Nous avons vu précédemment que généralement, les mesures neurophysiologiques pouvaient être corrélées aux déficiences sensorimotrices observées. D’autres auteurs se sont intéressés à corréler ces changements neurophysiologiques avec le degré de récupération à la marche. Au niveau de la voie corticospinale, il a été montré que les MEPs mesurés initialement permettaient de prédire le potentiel de récupération de la locomotion chez des sujets avec une LMi en phase aigüe. En revanche, les résultats obtenus chez ces mêmes individus en phase chronique (6 mois plus tard) indiquent que même si une amélioration de la capacité locomotrice est observée, il n’y a aucun changement dans les paramètres des MEPs (Curt et al., 1998). L’étude de Wirth et al. a confirmé qu’aucune corrélation n’était mesurée entre l’amplitude des MEPs et le degré de récupération locomotrice ou le degré de force musculaire, même si une augmentation de l’amplitude est présente (Wirth et al., 2008). Au niveau sensoriel, aucune corrélation entre les changements cliniques et les SSEPs ou dSSEPs n’a été observée (Curt & Dietz, 1997; Kramer et

En revanche, au niveau cortical, il a été montré que l’augmentation de l’activation au niveau du M1 était corrélée avec une amélioration de la fonction sensorimotrice des membres supérieurs au cours de la première année post-lésion (Jurkiewicz et al., 2007).

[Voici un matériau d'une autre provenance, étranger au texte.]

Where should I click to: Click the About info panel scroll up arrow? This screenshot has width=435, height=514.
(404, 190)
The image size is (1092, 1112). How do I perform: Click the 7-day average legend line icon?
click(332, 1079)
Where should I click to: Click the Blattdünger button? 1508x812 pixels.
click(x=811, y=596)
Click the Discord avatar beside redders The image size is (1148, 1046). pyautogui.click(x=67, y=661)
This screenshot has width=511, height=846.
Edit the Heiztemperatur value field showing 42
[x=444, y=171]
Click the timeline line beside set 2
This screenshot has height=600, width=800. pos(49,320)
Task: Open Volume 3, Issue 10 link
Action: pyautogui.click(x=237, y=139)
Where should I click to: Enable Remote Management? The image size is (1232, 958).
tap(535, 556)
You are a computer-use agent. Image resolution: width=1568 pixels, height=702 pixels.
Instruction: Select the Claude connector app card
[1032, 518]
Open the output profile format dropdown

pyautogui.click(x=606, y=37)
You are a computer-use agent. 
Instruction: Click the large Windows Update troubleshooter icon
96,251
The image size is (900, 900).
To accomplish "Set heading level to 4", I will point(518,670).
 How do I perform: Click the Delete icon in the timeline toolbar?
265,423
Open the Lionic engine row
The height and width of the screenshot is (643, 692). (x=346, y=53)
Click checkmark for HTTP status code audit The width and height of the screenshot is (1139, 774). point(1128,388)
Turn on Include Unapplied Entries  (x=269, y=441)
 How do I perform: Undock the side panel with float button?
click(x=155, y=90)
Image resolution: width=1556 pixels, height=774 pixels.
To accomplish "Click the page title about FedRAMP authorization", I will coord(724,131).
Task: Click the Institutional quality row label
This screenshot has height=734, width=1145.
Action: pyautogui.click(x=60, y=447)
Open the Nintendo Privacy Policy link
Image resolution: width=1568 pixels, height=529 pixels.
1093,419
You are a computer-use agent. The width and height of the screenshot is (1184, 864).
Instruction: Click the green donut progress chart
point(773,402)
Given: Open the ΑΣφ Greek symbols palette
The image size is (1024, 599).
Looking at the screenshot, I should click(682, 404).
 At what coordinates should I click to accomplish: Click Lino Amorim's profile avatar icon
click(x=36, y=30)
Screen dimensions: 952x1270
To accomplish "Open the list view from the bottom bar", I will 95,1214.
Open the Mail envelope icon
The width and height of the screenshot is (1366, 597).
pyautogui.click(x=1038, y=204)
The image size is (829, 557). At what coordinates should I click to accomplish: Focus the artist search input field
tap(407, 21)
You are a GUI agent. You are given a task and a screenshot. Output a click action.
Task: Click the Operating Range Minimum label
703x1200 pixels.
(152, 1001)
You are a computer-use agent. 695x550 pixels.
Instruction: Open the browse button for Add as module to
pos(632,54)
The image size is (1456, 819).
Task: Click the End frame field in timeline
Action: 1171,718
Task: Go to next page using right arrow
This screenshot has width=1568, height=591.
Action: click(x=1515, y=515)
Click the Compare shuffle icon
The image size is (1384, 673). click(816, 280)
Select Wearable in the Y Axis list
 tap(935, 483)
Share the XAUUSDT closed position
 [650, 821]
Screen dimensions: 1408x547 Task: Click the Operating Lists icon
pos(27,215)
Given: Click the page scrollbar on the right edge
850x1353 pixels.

Nous venons de voir l’importance des structures impliquées dans la récupération spontanée de la fonction sensorimotrice à la suite d’une LMi. En effet, la lésion va engendrer une réorganisation à différents niveaux pendant plusieurs mois. Il s’agit donc d’un processus dynamique en constant changement qui est nécessaire à la suite d’une LM. Toutefois, la plasticité neuronale représente une grande source de variabilité entre les individus et dépend de plusieurs facteurs tels que l’âge de la personne, le niveau et l’étendue de la lésion, le temps post-lésion (Bruehlmeier et al., 1998; Kleim & Jones, 2008). De plus, il est important de mentionner que cette plasticité, bien qu’elle fournisse l’opportunité de permettre une certaine récupération fonctionnelle, ne permet pas de garantir un retour de la marche (Wolpaw, 2007). En effet, il a été suggéré que la récupération spontanée est souvent incomplète, et que des limitations au niveau sensorimoteur demeurent à la suite d’une LMi (Raineteau & Schwab, 2001). Plusieurs programmes de recherche ces dernières années se sont donc intéressés à trouver des façons de favoriser davantage cette plasticité. En effet, des techniques, telles que la pharmacologie, la neurostimulation ou des interventions de réadaptation comme les entrainements locomoteurs peuvent être utilisées. Dans les prochaines parties, nous porterons un intérêt particulier à la plasticité induite via les entrainements locomoteurs étant donné qu’elle est au cœur de cette thèse.